Tasks to carry out >>
**A)** In the accounting notes below, on what date were the escrow conditions for the stock offering satisfied?
**B)** Rewrite the paragraph in the accounting notes below that begins "Upon the acquisition of real estate" as a short bulleted list that keeps its main facts.
**C)** Continue the accounting notes below, starting after their last sentence.

Selected text >>
Cash and Cash Equivalents
The Company considers all highly liquid instruments with maturities when purchased of three months or less to be cash equivalents.
Restricted Cash
The Company is currently engaged in a public offering of its common stock. As of December 31, 2002, the Company had not met certain escrow requirements in connection with the offering. Until the Company received subscriptions covering at least 200,000 shares from at least 100 non-affiliated investors, offering proceeds were required to be held in escrow. The escrow conditions were satisfied on February 10, 2003, at which time 226,567 shares of common stock were issued to investors.
Costs of Raising Capital
Costs incurred in connection with the issuance of equity securities are deducted from shareholders’ equity.
8
Revenue Recognition
Upon the acquisition of real estate, properties may have certain leases that provide for tenant occupancy during periods for which no rent is due or where minimum rent payments increase during the term of the lease. The Company will record rental revenue for the full term of each lease on a straight-line basis. Accordingly, the Company will record a receivable from tenants that the Company expects to collect over the remaining lease term rather than currently, which will be recorded as deferred rents receivable. When the Company acquires a property, the term of existing leases is considered to commence as of the acquisition date for the purposes of this calculation.

Entries shown >>
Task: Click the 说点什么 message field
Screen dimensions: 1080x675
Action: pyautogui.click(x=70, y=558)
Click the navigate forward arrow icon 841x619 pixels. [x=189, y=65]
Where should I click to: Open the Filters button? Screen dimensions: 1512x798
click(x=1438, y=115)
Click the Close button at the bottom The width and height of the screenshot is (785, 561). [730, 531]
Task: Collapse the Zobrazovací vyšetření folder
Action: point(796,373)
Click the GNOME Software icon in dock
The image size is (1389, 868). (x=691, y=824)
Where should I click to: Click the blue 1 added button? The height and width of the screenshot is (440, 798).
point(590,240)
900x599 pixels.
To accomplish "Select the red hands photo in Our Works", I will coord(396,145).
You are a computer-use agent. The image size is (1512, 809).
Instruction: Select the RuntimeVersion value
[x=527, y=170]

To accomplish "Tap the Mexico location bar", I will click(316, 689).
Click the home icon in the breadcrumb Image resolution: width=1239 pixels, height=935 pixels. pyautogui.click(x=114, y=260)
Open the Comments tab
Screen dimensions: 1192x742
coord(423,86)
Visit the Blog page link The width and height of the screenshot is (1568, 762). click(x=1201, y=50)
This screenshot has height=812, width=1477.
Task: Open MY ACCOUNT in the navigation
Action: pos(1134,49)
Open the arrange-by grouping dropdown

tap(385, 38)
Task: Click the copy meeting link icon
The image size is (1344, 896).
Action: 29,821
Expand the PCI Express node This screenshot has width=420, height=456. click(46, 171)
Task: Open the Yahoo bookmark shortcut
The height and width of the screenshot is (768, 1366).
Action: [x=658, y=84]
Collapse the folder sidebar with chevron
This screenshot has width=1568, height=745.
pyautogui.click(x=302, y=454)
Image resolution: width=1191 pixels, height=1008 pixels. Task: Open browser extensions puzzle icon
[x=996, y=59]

Responses in order >>
**A)** February 10, 2003.

**B)**
- Acquired properties may have leases with rent-free periods or with minimum rent payments that rise during the lease term.
- The Company will record rental revenue on a straight-line basis over the full term of each lease.
- It will record the rent it expects to collect over the remaining lease term, rather than currently, as deferred rents receivable.
- For this calculation, existing leases on an acquired property are treated as starting on the acquisition date.

**C)**
Income Taxes
The Company intends to meet all the requirements to qualify for REIT status and will make an election under Internal Revenue Code Section 856 for the taxable year ending December 31, 2003. In order for a former C corporation to elect to be a REIT, it must distribute 100% of its C corporation earnings and profits and agree to be subject to Federal tax at the corporate level to the extent of any subsequently recognized built-in gains within a ten year period. The Company does not anticipate that it will have any built-in gains at the time of its conversion to REIT status. As a REIT, the Company generally will not be subject to Federal income taxation at the corporate level to the extent it distributes annually all of its REIT taxable income, as defined in the Internal Revenue Code, to its shareholders and satisfies other requirements. No provision has been made for Federal income taxes in the accompanying condensed consolidated financial statements.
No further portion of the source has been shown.